=== Begin Enclosure ===

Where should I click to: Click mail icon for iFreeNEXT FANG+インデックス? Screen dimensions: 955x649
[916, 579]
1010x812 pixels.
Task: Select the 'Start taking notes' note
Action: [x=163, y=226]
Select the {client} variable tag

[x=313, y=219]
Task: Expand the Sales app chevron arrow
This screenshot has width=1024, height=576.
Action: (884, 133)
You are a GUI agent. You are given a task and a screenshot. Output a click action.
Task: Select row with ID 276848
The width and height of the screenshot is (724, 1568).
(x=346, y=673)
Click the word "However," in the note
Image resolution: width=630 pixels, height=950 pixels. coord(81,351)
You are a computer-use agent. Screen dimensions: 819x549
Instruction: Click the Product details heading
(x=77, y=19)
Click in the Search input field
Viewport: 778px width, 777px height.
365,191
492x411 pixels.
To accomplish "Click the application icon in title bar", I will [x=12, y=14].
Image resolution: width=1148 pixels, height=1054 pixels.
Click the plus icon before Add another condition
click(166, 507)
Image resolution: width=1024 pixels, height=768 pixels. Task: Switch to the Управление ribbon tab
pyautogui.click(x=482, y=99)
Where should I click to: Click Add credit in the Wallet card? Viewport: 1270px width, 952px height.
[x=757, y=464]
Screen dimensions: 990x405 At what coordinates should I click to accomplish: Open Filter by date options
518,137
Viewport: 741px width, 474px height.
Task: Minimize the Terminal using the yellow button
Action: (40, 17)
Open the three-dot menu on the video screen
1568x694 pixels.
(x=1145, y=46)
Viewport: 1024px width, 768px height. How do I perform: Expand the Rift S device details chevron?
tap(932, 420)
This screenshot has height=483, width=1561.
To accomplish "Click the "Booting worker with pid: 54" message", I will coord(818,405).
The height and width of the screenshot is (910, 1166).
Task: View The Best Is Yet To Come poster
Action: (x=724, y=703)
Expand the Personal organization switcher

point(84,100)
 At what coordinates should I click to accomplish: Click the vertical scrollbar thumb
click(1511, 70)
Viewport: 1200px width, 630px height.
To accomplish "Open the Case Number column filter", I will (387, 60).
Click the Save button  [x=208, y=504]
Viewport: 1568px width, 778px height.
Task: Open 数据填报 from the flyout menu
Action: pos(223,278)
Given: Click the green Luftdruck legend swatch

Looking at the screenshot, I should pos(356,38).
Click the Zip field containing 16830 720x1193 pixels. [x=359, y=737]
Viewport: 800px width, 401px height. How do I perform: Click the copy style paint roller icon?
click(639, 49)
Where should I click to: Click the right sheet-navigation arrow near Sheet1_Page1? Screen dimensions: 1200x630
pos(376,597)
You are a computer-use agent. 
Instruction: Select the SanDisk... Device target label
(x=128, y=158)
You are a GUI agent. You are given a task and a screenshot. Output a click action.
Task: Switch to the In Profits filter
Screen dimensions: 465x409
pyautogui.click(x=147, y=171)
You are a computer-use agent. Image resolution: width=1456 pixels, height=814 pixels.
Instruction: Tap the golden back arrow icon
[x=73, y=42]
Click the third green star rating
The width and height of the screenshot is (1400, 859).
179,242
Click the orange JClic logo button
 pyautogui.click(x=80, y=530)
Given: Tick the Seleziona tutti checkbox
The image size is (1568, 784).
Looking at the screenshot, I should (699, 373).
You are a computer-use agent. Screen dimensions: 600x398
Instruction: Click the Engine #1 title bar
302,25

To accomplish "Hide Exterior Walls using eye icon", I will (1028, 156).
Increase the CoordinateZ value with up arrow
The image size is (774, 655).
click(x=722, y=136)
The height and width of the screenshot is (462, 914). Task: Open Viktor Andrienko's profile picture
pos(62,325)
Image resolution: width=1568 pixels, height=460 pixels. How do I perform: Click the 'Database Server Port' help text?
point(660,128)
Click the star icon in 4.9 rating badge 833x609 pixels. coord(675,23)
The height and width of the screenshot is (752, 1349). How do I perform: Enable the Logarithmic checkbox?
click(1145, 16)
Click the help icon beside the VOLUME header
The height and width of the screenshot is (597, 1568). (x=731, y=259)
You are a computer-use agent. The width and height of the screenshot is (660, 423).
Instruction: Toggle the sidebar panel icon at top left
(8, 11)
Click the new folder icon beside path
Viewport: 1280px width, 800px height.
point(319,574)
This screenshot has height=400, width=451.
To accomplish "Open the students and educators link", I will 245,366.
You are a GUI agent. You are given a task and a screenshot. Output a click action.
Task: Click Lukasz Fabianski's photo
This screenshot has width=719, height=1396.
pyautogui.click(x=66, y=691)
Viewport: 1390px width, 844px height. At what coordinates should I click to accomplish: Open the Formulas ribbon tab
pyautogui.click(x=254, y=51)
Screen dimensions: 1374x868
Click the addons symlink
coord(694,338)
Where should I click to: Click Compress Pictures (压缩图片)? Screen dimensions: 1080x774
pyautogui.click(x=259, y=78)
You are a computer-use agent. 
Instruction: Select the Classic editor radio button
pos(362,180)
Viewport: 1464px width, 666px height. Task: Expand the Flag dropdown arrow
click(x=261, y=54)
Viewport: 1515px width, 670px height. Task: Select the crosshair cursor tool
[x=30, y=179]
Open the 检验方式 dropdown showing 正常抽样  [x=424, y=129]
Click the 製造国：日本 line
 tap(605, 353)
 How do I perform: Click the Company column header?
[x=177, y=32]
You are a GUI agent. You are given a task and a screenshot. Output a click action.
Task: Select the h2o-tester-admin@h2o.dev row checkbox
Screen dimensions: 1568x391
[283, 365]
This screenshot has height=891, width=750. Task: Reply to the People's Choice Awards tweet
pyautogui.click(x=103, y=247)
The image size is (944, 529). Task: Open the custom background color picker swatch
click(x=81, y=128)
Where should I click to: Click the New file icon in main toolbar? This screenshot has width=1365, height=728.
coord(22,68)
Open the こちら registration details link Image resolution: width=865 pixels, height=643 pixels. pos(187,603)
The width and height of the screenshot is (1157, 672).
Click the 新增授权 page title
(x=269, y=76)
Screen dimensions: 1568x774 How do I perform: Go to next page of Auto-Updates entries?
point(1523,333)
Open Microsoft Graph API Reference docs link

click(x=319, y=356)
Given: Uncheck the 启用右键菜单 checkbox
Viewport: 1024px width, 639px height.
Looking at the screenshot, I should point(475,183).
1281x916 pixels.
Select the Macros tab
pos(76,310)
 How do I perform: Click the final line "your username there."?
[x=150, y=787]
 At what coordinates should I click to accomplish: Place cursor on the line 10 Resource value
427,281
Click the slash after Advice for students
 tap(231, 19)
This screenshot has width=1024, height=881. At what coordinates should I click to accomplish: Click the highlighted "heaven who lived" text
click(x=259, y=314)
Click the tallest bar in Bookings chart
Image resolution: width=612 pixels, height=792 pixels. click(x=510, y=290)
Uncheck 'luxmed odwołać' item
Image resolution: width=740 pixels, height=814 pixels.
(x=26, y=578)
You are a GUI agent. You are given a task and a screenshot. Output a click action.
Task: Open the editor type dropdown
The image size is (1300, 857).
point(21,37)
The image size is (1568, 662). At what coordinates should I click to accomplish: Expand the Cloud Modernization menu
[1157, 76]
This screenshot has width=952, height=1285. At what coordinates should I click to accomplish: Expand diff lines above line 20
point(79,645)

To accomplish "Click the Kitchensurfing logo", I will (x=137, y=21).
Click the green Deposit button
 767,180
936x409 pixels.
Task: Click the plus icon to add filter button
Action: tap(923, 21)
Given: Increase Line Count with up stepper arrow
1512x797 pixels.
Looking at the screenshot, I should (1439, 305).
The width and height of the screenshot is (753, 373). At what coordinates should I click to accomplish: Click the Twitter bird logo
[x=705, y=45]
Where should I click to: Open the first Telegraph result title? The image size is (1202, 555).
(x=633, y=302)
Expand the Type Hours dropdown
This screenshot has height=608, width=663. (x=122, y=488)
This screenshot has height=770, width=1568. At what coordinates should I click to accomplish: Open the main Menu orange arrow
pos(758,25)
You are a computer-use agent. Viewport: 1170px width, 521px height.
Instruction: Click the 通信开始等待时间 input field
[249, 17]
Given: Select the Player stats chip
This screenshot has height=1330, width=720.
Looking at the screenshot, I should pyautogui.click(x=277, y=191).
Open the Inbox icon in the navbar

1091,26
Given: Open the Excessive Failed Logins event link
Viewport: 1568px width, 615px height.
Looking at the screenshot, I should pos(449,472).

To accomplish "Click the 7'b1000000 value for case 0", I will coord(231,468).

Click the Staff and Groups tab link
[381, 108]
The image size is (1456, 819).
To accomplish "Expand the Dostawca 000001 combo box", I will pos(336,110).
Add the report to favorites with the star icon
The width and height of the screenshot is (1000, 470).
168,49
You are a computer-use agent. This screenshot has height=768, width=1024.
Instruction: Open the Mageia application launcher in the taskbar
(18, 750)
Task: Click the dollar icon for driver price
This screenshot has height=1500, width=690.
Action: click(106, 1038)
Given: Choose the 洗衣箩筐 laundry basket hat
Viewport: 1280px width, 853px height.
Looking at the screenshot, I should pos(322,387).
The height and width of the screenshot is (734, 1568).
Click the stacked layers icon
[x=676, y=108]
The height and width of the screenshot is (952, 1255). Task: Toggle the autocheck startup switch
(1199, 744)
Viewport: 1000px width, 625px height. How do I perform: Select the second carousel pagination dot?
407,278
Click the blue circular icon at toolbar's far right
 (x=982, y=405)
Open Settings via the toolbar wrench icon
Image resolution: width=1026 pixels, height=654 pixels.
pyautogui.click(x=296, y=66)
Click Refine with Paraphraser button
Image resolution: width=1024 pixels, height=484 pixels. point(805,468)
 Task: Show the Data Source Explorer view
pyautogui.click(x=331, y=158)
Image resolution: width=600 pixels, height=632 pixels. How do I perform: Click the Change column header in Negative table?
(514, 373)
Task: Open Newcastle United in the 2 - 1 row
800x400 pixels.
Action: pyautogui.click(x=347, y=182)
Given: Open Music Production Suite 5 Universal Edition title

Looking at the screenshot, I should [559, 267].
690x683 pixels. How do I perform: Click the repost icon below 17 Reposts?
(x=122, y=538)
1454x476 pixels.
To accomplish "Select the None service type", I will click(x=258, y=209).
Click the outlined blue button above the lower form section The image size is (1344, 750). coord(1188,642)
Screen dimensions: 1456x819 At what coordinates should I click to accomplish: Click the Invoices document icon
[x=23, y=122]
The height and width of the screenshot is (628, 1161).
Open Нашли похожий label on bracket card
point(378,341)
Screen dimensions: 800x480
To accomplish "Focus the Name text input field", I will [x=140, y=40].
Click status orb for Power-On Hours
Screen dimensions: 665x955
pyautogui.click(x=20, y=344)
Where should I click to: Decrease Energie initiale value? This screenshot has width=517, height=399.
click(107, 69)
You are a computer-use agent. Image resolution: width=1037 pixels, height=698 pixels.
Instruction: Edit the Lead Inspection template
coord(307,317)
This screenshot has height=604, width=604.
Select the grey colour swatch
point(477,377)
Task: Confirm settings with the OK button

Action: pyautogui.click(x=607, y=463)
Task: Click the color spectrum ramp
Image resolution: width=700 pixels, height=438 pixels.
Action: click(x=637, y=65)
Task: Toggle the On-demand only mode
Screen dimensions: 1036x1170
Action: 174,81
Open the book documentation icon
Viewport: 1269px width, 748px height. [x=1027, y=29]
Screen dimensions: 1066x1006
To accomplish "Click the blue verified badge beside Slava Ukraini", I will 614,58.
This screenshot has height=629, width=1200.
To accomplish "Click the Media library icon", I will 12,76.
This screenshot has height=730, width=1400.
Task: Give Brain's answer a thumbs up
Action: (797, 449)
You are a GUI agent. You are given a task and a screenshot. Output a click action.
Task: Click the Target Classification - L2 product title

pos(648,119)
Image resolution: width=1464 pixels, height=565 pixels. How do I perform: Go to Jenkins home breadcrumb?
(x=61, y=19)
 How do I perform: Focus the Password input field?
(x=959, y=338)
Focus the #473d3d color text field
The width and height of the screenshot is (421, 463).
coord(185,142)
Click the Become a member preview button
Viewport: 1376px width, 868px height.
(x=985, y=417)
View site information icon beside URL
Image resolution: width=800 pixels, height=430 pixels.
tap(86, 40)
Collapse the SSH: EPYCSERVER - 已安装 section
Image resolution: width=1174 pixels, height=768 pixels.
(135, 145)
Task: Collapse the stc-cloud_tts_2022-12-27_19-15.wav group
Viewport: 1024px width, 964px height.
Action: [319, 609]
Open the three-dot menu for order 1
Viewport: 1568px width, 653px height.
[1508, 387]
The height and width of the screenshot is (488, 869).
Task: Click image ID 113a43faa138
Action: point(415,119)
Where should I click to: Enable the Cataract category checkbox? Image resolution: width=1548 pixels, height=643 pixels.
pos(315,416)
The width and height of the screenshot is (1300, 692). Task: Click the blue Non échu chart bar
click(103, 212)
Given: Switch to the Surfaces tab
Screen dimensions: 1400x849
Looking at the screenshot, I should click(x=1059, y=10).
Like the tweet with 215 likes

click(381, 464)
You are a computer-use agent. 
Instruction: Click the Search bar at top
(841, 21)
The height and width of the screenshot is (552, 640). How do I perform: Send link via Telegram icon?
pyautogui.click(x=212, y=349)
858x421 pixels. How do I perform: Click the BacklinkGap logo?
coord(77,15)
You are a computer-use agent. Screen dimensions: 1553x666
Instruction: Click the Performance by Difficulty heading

=== End Enclosure ===

- Exercise prompt -
Using the data above, return each line that includes the word "three".

- Answer space -
Open the three-dot menu on the video screen
Open the three-dot menu for order 1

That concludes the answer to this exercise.